Monday, April 26, 2010

New Promise

The office is locked, not hugely surprising considering it's 11:30 p.m. Guess the postcards will have to wait a couple more days before beginning their journey up to San Diego. Pulling my blanket a little tighter, I slow my steps as the sound of the ocean hitting the beach becomes as clear as the salty air I'm breathing. I wander back across the dirt street separating the base and the apartments, being sure to hop the ditch in the middle. In the unusually plentiful rain in the last couple months, thousands of  pretty yellow flowers and grass have popped up in every vacant lot and hillside.

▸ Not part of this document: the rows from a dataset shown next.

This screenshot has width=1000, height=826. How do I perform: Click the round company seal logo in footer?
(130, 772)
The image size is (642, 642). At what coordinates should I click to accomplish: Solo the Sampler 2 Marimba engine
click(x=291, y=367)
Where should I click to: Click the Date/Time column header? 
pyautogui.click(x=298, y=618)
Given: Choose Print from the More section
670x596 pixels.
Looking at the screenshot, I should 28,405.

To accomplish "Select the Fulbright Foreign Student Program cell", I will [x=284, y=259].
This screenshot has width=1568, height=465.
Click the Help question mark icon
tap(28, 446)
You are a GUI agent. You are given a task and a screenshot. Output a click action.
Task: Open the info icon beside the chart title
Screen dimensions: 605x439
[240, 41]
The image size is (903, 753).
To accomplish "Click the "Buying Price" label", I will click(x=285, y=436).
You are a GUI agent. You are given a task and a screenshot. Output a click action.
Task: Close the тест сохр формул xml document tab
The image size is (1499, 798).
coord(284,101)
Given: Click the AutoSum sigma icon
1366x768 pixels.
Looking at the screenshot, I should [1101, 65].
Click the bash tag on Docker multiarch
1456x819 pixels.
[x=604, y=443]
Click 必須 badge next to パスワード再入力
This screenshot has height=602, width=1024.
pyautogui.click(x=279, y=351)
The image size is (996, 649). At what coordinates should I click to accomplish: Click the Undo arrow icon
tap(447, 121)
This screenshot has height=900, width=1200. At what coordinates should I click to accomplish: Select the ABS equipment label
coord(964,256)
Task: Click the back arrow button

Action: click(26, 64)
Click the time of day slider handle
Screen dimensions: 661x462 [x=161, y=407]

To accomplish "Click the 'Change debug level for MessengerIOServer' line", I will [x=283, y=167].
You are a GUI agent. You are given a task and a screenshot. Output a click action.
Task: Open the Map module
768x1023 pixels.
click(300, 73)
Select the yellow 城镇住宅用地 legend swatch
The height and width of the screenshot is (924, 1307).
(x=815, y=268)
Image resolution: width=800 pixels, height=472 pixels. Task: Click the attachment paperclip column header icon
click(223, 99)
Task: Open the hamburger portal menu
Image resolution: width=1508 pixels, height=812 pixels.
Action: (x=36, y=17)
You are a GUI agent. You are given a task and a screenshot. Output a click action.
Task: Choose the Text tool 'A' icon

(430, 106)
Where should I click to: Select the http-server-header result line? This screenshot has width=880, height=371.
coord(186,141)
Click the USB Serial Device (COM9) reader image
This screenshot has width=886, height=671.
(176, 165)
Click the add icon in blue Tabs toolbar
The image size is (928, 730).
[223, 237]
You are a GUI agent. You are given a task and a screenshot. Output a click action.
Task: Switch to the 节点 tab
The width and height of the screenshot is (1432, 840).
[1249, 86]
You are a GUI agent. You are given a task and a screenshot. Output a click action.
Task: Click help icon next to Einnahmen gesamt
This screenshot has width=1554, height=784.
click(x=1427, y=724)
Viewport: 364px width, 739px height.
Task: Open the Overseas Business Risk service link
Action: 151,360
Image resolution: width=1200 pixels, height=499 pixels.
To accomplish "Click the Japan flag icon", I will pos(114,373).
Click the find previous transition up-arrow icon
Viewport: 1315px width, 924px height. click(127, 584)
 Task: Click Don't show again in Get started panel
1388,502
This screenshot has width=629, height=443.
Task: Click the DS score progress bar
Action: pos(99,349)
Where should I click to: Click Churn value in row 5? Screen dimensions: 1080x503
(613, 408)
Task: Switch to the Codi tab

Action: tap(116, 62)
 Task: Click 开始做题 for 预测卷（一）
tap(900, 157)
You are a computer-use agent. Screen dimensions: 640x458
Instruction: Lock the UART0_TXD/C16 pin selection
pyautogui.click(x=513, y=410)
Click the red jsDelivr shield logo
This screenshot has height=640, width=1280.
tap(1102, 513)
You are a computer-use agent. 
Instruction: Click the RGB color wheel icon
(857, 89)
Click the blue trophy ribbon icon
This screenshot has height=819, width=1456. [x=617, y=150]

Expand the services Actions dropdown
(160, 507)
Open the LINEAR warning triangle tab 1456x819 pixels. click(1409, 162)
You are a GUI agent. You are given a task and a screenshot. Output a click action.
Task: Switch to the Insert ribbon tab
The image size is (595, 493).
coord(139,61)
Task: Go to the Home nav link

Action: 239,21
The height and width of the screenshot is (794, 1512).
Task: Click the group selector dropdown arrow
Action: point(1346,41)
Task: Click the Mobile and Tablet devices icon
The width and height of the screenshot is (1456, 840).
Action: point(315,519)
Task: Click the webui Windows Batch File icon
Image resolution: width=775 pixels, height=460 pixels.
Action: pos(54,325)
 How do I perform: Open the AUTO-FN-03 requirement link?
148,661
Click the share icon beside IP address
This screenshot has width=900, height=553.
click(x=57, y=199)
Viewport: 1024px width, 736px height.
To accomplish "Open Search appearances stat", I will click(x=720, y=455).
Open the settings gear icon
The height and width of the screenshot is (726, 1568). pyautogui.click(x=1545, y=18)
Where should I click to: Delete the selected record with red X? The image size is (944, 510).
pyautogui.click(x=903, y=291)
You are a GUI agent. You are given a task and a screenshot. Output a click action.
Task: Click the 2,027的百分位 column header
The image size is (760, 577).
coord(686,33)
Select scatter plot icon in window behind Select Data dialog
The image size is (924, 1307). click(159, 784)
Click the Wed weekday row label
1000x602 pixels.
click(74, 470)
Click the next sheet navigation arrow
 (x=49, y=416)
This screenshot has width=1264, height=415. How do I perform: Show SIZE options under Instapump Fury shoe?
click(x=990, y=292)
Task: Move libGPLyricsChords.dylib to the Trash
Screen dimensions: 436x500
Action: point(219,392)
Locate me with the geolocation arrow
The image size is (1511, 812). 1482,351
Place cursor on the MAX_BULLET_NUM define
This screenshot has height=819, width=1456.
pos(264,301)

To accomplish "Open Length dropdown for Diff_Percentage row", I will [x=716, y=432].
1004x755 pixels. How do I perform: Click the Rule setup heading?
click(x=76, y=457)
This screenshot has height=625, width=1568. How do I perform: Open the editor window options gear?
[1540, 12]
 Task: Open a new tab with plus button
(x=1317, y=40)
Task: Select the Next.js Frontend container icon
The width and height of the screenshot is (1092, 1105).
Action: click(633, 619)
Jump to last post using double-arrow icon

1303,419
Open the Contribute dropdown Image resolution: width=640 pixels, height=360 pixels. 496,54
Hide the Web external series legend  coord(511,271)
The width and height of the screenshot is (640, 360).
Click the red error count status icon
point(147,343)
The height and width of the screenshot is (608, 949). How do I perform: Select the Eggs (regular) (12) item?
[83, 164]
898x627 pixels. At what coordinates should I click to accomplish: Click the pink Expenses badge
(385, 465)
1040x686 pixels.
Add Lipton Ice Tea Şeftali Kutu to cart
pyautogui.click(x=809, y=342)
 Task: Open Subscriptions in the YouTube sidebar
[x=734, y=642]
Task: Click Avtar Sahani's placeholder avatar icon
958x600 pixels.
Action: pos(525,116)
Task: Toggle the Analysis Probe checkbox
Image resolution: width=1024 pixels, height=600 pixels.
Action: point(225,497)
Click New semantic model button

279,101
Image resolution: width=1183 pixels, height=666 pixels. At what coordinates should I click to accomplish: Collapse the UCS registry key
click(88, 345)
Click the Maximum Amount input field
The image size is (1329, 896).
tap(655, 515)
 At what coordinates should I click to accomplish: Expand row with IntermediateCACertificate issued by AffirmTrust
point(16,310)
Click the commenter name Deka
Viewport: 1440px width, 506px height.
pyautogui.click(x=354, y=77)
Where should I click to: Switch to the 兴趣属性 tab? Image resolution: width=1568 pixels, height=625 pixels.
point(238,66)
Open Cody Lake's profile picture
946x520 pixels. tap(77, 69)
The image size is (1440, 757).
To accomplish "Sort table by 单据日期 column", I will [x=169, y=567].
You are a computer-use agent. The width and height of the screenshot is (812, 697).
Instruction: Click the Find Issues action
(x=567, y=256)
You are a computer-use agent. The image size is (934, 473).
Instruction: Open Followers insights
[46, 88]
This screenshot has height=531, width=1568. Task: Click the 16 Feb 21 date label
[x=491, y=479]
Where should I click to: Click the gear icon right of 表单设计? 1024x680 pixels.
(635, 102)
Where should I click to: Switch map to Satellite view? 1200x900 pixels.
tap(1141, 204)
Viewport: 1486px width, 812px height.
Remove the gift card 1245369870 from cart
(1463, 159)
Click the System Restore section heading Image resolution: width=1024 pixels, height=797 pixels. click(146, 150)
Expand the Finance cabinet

So has the mud. 
A cloudy black-gray sky hangs above the parking lot as I climb the stairs. Leaning against a huge pillar outside our second story apartment, I look back towards the base and begin to process the last couple days. Our staff retreat ended just a few hours ago. We'd flown in one of my favorite DTS speakers, Tim Pratt, to teach on team and family and help us evaluate how we're doing as a staff. We spent hours soaking and worshipping and processing. Tim taught on us as individuals and a family- spiritual gifts, the body of Christ, really loving each other. I don't think anyone expected it to be so intense. We're not okay. We tend to let what Tim called "superficial harmony" take the place of really trusting each other. Many of us are hurting and lonely, but really good at pretending we're fine. Instead of dealing with our issues with each other or our leaders, we gossip and complain to other people or get bitter. We feel judged. We hide. We put up walls to protect ourselves. And today, we started talking about it. Crying about it and apologizing. Being honest. Owning up.
I sigh. I know that doesn't mean it's fixed. You don't fix years of doing family wrong in a day. But it's a good start. Today tells me we have the potential to change things, and that's worth smiling about. Worth being vulnerable for. Maybe we really can start protecting each other and our leaders rather than protecting ourselves. Or assuming the best rather than worst. Choosing courage rather than passivity.
A breeze rustles the palm leaves in a row of trees, silhoutted against the sky by the street light. "Love God. Love others. Start with each other." Tim's paraphrase of Matthew 22:35-40. It starts with you, ya' know, I remind myself. I'm not innocent of any of those things I find it so easy to judge other people for.
That breeze caresses my face. I smile, getting the unspoken message. He loves broken people. That includes me. And He chooses to paint Himself across us. Chooses us to be Him to other people. And like a puzzle, that portrait of him would be incomplete if any of us were missing. I don't have to be all of Him. But I'm needed to complete the picture.
Breathing in the peace in the chilly night and sharing a final, relieved smile with a Friend, I grab my postcards to mail tomorrow and let myself in, the promise following me.